I first encountered C. S. Lewis through his space trilogy. Though perhaps not his best work, it had an undermining effect on me. He made the supernatural so believable that I could not help wondering, What if it's really true? What if there is a God and an afterlife and what if supernatural forces really are operating behind the scenes on this planet and in my life?

I was attending college in the late 1960s, just a few years after Lewis's death. I ordered more of his books from second-hand bookshops in England because many had not yet made it across the Atlantic. I wrestled with them as with a debate opponent and reluctantly felt myself drawn, as Lewis himself had, kicking and screaming all the way into the kingdom of God. Since then Lewis has been a constant companion, a kind of shadow mentor who sits beside me, urging me to improve my writing style, my thinking, and my vision.

Lewis has taught me a style of approach that I try to follow in my own writings. To quote William James, "… in the metaphysical and religious sphere, articulate reasons are cogent for us only when our inarticulate feelings of reality have already been impressed in favor of the same conclusion." In other words, we rarely accept a logical argument unless it fits an intuitive sense of reality. The writer's challenge is to nurture that intuitive sense—as Lewis had done for me with his space trilogy before I encountered his apologetics. Lewis himself converted to Christianity only after sensing that it corresponded to his deepest longings, his Sehnsucht.
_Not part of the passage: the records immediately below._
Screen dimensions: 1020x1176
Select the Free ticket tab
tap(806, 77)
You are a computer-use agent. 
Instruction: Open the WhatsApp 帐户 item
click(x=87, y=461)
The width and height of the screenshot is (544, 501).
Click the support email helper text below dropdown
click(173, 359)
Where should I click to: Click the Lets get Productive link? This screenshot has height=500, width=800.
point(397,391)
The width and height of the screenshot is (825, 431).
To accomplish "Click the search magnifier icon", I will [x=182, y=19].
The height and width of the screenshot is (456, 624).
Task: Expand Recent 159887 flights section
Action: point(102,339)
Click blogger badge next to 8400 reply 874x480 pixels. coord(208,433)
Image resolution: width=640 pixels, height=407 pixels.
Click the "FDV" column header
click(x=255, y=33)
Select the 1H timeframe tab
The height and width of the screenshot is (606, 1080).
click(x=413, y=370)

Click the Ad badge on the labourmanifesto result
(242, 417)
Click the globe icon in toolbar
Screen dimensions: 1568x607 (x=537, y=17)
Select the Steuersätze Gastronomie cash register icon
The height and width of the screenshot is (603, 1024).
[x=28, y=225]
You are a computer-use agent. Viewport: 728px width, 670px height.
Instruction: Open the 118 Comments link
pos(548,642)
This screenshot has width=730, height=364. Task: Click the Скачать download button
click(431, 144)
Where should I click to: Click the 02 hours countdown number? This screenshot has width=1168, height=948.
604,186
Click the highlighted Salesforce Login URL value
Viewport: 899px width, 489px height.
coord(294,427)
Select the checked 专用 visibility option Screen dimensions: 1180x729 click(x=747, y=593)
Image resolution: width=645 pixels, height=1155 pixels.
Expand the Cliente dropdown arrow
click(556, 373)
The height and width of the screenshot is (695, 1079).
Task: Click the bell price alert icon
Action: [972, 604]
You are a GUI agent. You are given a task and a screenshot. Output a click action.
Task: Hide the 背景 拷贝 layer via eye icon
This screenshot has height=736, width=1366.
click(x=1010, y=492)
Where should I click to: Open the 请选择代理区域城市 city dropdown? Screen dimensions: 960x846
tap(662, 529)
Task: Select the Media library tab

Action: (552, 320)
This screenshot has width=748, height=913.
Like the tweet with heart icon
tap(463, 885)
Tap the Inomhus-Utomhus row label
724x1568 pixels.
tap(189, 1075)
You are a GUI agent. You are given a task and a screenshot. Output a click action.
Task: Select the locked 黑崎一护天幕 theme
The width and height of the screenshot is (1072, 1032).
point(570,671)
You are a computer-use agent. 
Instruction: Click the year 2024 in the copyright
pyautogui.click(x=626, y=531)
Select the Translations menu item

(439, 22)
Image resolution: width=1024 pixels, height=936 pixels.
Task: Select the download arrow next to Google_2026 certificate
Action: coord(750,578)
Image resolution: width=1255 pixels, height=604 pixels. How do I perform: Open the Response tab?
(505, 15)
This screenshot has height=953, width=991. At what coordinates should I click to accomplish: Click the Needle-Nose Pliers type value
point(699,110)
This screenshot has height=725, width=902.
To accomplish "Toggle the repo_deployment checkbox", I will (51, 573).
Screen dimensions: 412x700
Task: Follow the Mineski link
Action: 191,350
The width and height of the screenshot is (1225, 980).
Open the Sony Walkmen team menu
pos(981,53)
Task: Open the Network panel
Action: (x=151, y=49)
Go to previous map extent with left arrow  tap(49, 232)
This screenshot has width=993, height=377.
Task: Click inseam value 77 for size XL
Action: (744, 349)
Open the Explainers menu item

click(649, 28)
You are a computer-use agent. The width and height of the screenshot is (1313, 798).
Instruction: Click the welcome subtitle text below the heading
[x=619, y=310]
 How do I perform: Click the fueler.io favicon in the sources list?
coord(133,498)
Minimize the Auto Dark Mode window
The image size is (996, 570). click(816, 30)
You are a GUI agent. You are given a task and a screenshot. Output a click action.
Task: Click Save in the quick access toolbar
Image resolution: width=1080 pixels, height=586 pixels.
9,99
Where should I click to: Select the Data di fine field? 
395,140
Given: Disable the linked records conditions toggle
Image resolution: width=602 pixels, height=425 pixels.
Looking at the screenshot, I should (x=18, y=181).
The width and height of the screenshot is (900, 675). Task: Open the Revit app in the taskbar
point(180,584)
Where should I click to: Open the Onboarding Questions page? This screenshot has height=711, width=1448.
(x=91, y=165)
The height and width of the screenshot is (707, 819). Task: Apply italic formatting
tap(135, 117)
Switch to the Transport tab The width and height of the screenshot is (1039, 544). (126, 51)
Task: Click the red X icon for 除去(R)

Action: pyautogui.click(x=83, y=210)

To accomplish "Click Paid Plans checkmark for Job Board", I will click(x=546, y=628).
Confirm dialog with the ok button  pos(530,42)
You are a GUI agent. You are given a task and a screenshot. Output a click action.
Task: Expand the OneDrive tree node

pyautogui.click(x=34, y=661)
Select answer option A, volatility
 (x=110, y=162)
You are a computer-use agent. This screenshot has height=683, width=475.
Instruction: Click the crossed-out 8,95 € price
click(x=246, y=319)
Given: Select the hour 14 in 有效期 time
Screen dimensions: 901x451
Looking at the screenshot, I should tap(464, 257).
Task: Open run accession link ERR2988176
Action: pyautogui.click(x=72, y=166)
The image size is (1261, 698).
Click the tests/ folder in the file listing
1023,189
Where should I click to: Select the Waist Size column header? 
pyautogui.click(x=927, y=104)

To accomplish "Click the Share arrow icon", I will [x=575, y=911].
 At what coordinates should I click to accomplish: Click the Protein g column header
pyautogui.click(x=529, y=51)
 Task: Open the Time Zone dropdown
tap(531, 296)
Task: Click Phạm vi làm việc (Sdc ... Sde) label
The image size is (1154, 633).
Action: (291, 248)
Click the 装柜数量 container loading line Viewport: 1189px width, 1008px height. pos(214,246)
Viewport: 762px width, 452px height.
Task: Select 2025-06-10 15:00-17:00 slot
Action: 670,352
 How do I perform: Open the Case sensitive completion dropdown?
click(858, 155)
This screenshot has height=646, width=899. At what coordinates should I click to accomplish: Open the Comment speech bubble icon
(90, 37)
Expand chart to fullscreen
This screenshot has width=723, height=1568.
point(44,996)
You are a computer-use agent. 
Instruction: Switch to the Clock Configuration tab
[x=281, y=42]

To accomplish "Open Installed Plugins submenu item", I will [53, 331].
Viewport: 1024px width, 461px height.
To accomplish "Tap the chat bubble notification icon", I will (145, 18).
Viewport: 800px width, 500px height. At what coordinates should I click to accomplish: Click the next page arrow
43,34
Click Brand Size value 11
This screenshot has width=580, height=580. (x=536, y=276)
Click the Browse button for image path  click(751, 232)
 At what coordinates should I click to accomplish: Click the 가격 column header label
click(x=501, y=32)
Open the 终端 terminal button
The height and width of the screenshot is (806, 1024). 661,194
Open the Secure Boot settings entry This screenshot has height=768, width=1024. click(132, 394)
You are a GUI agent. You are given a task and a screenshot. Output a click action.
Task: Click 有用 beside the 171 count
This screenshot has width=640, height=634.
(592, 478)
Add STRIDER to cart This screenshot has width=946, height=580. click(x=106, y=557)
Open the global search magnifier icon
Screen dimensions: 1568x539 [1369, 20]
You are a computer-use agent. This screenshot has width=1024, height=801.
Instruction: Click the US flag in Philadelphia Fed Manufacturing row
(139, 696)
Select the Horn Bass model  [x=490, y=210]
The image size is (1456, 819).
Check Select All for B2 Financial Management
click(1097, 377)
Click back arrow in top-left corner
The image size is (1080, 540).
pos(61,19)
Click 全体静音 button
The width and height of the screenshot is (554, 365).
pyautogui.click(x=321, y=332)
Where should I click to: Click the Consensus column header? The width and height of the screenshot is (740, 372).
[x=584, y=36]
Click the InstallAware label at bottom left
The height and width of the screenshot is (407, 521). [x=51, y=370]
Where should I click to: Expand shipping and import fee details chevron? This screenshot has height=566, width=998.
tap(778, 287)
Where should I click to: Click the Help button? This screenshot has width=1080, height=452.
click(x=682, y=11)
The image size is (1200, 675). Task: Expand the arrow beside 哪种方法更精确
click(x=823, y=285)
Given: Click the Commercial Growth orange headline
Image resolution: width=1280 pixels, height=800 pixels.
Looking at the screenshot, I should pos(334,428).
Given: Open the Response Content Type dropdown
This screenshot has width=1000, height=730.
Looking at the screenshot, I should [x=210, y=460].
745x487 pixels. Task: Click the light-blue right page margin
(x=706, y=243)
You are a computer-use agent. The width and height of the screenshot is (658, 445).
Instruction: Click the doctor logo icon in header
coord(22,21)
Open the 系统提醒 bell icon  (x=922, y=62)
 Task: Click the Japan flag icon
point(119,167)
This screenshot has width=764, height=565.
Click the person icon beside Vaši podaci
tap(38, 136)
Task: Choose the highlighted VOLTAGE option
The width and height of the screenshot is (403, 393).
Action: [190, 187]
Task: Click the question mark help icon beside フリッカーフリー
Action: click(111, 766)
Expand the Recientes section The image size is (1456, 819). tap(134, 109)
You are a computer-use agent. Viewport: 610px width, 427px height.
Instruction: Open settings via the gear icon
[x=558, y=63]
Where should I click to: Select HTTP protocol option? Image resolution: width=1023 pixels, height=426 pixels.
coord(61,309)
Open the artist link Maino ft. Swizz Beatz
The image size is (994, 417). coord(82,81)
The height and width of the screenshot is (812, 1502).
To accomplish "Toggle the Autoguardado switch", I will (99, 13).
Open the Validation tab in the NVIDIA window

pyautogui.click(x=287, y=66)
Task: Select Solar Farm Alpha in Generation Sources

Lewis's background of atheism and doubt gave him a lifelong understanding of and compassion for readers who would not accept his words. He had engaged in a gallant tug of war with God, only to find that the God on the other end of the rope was entirely different from what he had imagined. Likewise, I had to overcome an image of God marred by an angry and legalistic church. I fought hard against a cosmic bully only to discover a God of grace and mercy.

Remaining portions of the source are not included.